Travel: Havana, Sustainable By Design
Originally published in enRoute. Read the full text here.
Luis Mario Gell hadn’t planned on returning to Havana. In Rome, where the commercial photographer had lived for a decade, his career had been booming; he shot images for brands like Hermès and Dior. But in 2012, after his brother left Cuba to study as a concert pianist, Gell came home to look after their mother. To make ends meet, the then-34-year-old shot portraits for quinceañeras, 15-year-old-girls’ lavish birthday parties. The work didn’t fulfill him, though, and he dreamed of building an art space instead. “I hoped to capture the youthful energy,” he says. “Coming from Rome, with its Colosseum and forts, I understood that if you want to impress, you must go big.”
The city he’d returned to resembled the one he had left, at least superficially: The streets were grandiose and dilapidated, with the cobblestoned gracefulness of Barcelona, the deco flashiness of Miami and the deterioration of Detroit. Everywhere, the paint – breezy turquoise, yellow and pink – was salt-stained and peeling. It frequently gave way to raw concrete and stone.
But if the buildings seemed tired, there was a new energy in town. The president, Raúl Castro, had reformed the communist system to lift the country’s dreary economic prospects. A robust private sector had taken shape – people were working their own land and eating in family-owned restaurants. There’d been a change of power in Washington, too. Once the Obama administration made it easier for Americans to travel to the island, an influx of visitors appeared – not just people spilling off cruise ships, but also curators, gallerists and design lovers.
Shortly after his return, Gell walked past a mirror factory in Vedado, the neighbourhood where he’d grown up, and saw it was mostly empty. As a child, he and his friends would often visit the building. They’d chase each other through the rafters, and workers would give them little mirrors to take home. Now the staff, which once numbered in the hundreds, had dwindled to fewer than 30, a result of the country’s 1990s recession. The factory, surrounded by apartment blocks and crumbling, colonnaded buildings, was in appalling condition. The roof leaked in multiple places, and trees grew indoors.

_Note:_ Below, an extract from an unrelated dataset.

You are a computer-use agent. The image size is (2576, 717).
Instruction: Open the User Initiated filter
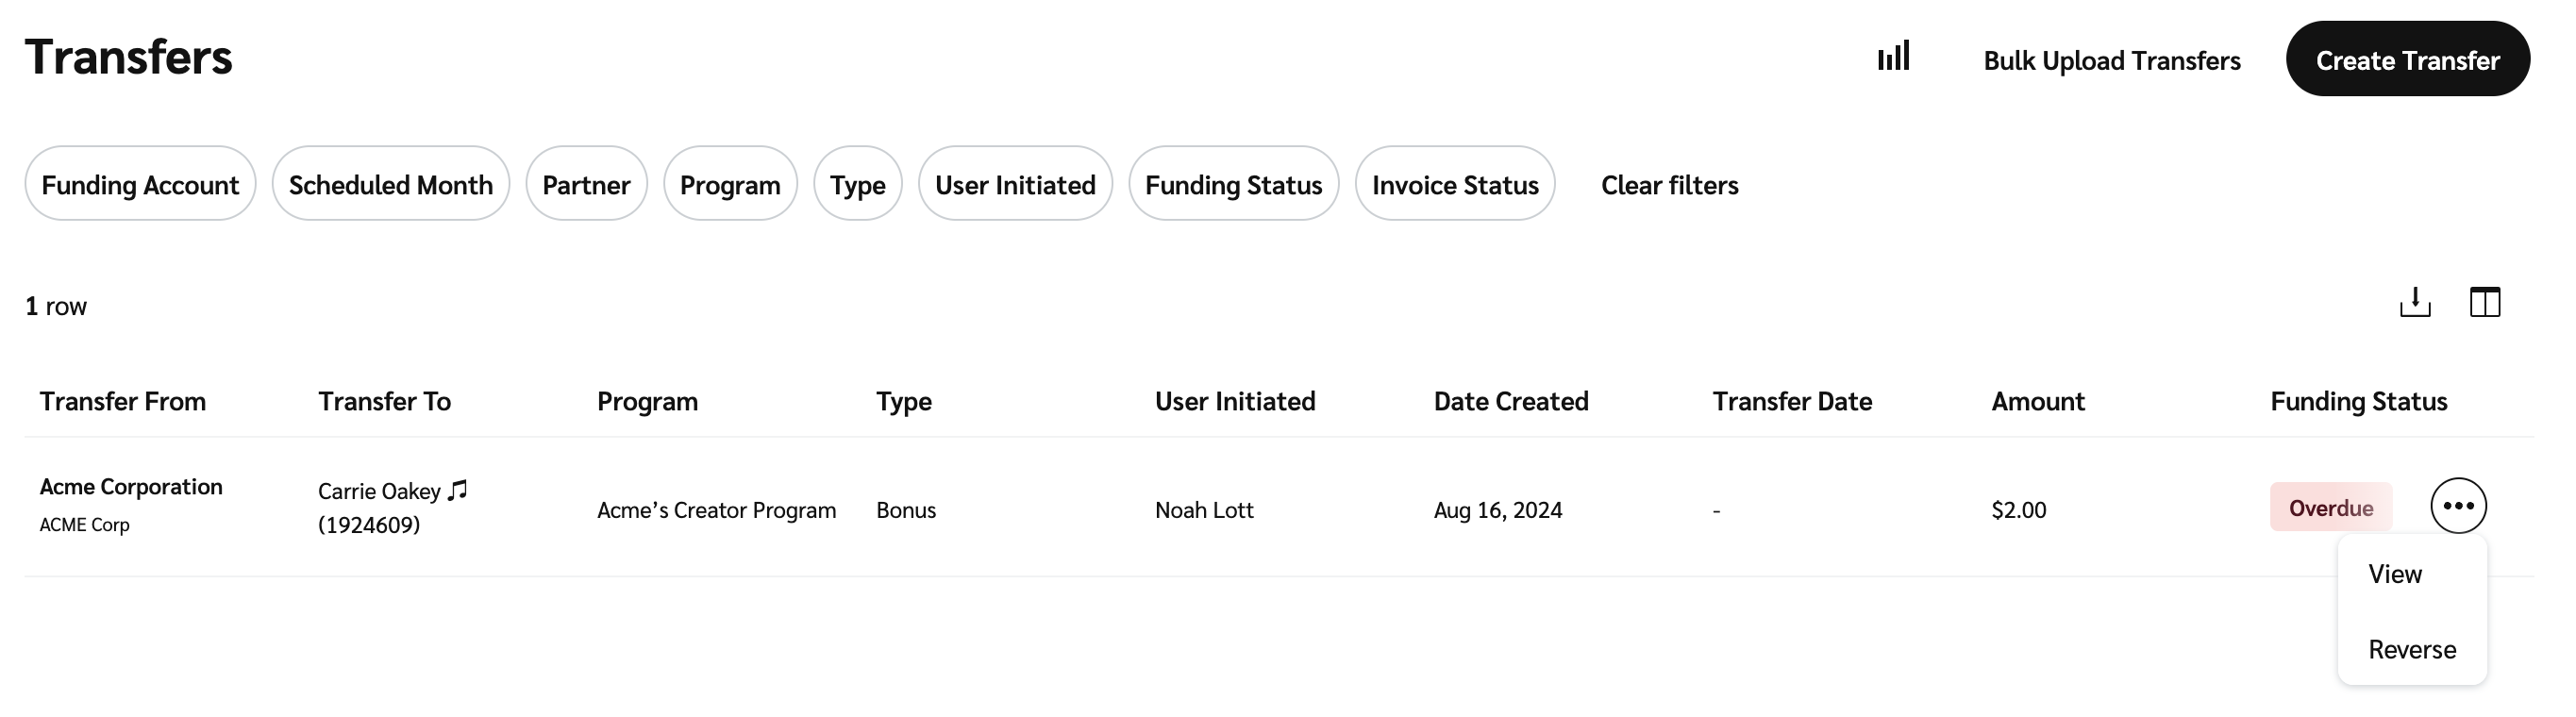coord(1015,185)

Gell negotiated an agreement in 2015 with the Cuban government: They’d rent him the factory and, in return, he’d make structural repairs and allow a small group of workers to continue producing mirrors. He has since transformed the rest of the building into Estudio 50, a multipurpose art space, creative studio, concert venue and beloved hangout for Havana’s under-30 set. The space is open for business, though the architecture is very much a work in progress: Inside, heavy trusses, made of painted wood and weathered steel, support a massive saw-tooth roof. Overhead windows bring in sifted light, illuminating the galleries, and many odd pieces – like a cluster of palm trees growing from bathtubs – are used as surreal backdrops for concerts or music videos.
With Estudio 50, Gell has joined a rising group of young inter-ior designers who are reimagining social and artistic life in Havana. This generation faces formidable odds in a country where capital is scarce and resources even scarcer. The government still tightly controls retail and restricts imports; basic materials like wood, drywall and structural steel are difficult to source. In the market for chic Scandinavian furniture? Don’t get your hopes up. “It’s an everyday struggle,” he says. “To get what we want, we must work with what we have.” For Gell and his fellow Havana designers, though, these constraints are a spur to innovation.